◆ **What you have to do**: Each record must be retyped word for word.

◆ **Data excerpts**:
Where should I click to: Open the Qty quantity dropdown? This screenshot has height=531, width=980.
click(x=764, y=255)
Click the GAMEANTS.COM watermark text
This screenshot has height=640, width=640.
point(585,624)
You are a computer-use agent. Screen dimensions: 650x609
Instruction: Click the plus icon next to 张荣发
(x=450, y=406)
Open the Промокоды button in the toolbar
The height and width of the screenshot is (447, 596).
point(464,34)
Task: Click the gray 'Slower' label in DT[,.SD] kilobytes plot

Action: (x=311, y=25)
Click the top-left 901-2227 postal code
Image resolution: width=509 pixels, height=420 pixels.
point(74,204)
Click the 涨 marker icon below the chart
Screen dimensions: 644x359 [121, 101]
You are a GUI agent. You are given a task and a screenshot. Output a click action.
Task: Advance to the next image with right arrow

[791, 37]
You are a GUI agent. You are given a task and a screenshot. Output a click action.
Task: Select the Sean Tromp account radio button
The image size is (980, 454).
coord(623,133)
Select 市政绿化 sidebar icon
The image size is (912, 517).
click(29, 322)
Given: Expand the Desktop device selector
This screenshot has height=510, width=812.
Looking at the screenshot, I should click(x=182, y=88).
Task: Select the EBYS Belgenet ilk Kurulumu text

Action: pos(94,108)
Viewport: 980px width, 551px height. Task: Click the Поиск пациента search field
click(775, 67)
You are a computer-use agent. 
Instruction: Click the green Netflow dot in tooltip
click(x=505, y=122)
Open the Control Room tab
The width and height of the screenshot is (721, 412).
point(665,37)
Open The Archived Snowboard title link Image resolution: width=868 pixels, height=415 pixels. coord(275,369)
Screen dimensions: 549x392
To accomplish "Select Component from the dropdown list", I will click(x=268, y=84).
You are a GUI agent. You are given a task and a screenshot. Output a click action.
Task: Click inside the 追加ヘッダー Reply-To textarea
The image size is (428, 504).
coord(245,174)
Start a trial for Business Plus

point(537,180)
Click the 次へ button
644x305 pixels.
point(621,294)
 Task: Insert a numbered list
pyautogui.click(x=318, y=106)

◆ **Reply**:
Where should I click to: Open the Qty quantity dropdown? This screenshot has height=531, width=980.
click(x=764, y=255)
Click the GAMEANTS.COM watermark text
This screenshot has height=640, width=640.
point(585,624)
You are a computer-use agent. Screen dimensions: 650x609
Instruction: Click the plus icon next to 张荣发
(x=450, y=406)
Open the Промокоды button in the toolbar
The height and width of the screenshot is (447, 596).
point(464,34)
Task: Click the gray 'Slower' label in DT[,.SD] kilobytes plot

Action: (x=311, y=25)
Click the top-left 901-2227 postal code
Image resolution: width=509 pixels, height=420 pixels.
point(74,204)
Click the 涨 marker icon below the chart
Screen dimensions: 644x359 [121, 101]
You are a GUI agent. You are given a task and a screenshot. Output a click action.
Task: Advance to the next image with right arrow

[791, 37]
You are a GUI agent. You are given a task and a screenshot. Output a click action.
Task: Select the Sean Tromp account radio button
The image size is (980, 454).
coord(623,133)
Select 市政绿化 sidebar icon
The image size is (912, 517).
click(29, 322)
Given: Expand the Desktop device selector
This screenshot has height=510, width=812.
Looking at the screenshot, I should click(x=182, y=88).
Task: Select the EBYS Belgenet ilk Kurulumu text

Action: pos(94,108)
Viewport: 980px width, 551px height. Task: Click the Поиск пациента search field
click(775, 67)
You are a computer-use agent. 
Instruction: Click the green Netflow dot in tooltip
click(x=505, y=122)
Open the Control Room tab
The width and height of the screenshot is (721, 412).
point(665,37)
Open The Archived Snowboard title link Image resolution: width=868 pixels, height=415 pixels. coord(275,369)
Screen dimensions: 549x392
To accomplish "Select Component from the dropdown list", I will click(x=268, y=84).
You are a GUI agent. You are given a task and a screenshot. Output a click action.
Task: Click inside the 追加ヘッダー Reply-To textarea
The image size is (428, 504).
coord(245,174)
Start a trial for Business Plus

point(537,180)
Click the 次へ button
644x305 pixels.
point(621,294)
 Task: Insert a numbered list
pyautogui.click(x=318, y=106)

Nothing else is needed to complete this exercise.